In both the Hawk-Dove and the Prisoner's Dilemma games, each agent had two choices: to cooperate or to defect. In the repeated, multi-agent Hawk-Dove game the benefit of defectors is higher than that of cooperators, when they are at low abundance, but falls below cooperator benefit, when defectors reach a critical abundance , . On the contrary, in the Prisoner's Dilemma game defection always has a fitness advantage over cooperation. The canonical parameter-set of the Prisoner's Dilemma game (R = 3, P = 1, S = 0, the T, temptation value varies between 3 to 6; 3 is not included; where R is the reward for mutual cooperation, P is the punishment for mutual defection, S and T are the payoffs for the cooperator and defector, respectively, when meeting each other) restricts cooperation more, than the parameter set of the extended (also called as ‘weak’) Prisoner's Dilemma game (R = 1, P = 0, S = 0 with T values ranging from 1 to 2; –). (When we tried the parameter set of R = 1, P = 0.2, S = 0.1 with T values ranging from 1.0 to 2.0, we have received very similar results; data not shown.)

Given data →
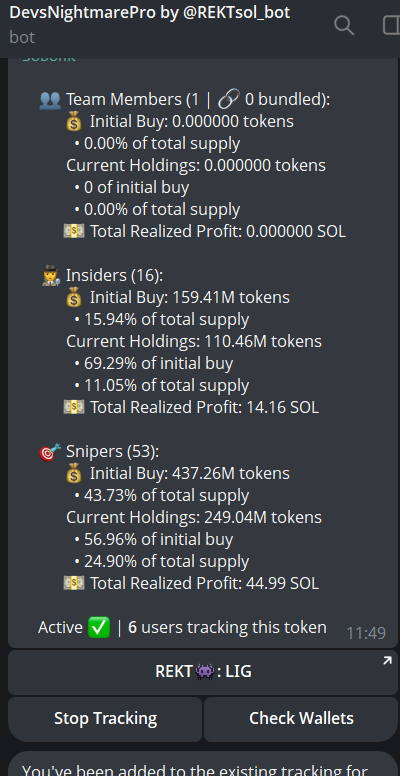
Task: Open DevsNightmarePro chat title header
Action: click(150, 13)
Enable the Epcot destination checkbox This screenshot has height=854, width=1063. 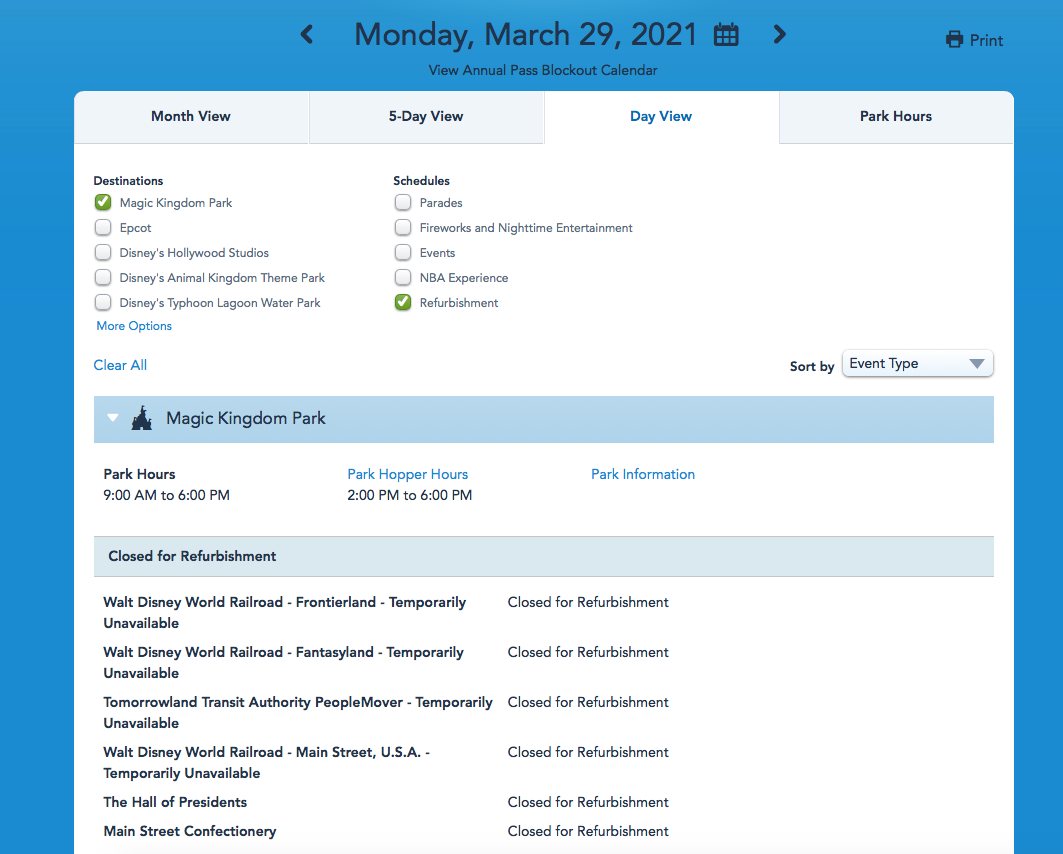pyautogui.click(x=103, y=228)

Written tasks →
a – In the text on the Hawk-Dove and Prisoner's Dilemma games, what is the reward for mutual cooperation (R) in the canonical Prisoner's Dilemma parameter set?
b – Could you turn the paragraph of the Hawk-Dove and Prisoner's Dilemma text that begins "In both the Hawk-Dove and the Prisoner's Dilemma games" into a short bulleted list that keeps its main facts?
c – Can you pick up the text on the Hawk-Dove and Prisoner's Dilemma games where it stops and continue it?

Outputs →
a – R = 3

b –
- In both games, each agent chooses either to cooperate or to defect.
- In the repeated, multi-agent Hawk-Dove game, defectors benefit more than cooperators when they are rare. Once defectors reach a critical abundance, their benefit falls below that of cooperators.
- In the Prisoner's Dilemma game, defection always has a fitness advantage over cooperation.
- The canonical Prisoner's Dilemma parameters are R = 3, P = 1, S = 0, with T above 3 and up to 6. They restrict cooperation more than the extended, or "weak," version, which uses R = 1, P = 0, S = 0, with T from 1 to 2.
- R is the reward for mutual cooperation and P the punishment for mutual defection. S and T are the payoffs to the cooperator and the defector when the two meet.
- A parameter set of R = 1, P = 0.2, S = 0.1, with T from 1.0 to 2.0, gave very similar results (data not shown).

c –
In the Hawk-Dove games (or in the conceptually identical Snowdrift and Chicken games , , ) each agent had two choices: to defect (to be a hawk) or to cooperate (to be a dove). When a hawk met a dove, the hawk gained G benefits, whereas the payoff for the dove was zero. Two hawks suffered a (G−C)/2 cost each upon encounter, where C>G was the cost of their fight. When two doves met, the benefit for each dove was G/2. If not otherwise stated, the cost of injury (C, when a hawk met a hawk) was set to 1. The value of G varied from 0 to 1 with the increments of 0.1. If we want to compare the above, usually applied nomenclature of the Hawk-Dove games with that of the Prisoner's Dilemma games, R = G/2, P = (G−C)/2, S = 0 and T = G.
In Hawk-Dove games T>R>S>P, in the extended (also called ‘weak’) Prisoner's Dilemma game T≥R>P≥S, while in the canonical Prisoner's Dilemma game T>R>P>S. This makes the following order of games from less to more stringent general conditions allowing less and less cooperation: Hawk-Dove game>extended Prisoner's Dilemma game>canonical Prisoner's Dilemma game. Due to this general order, we showed the results of the canonical Prisoner's Dilemma game in the main text, and inserted the results of the two other games to the Electronic Supplementary Material S1 (ESMS1).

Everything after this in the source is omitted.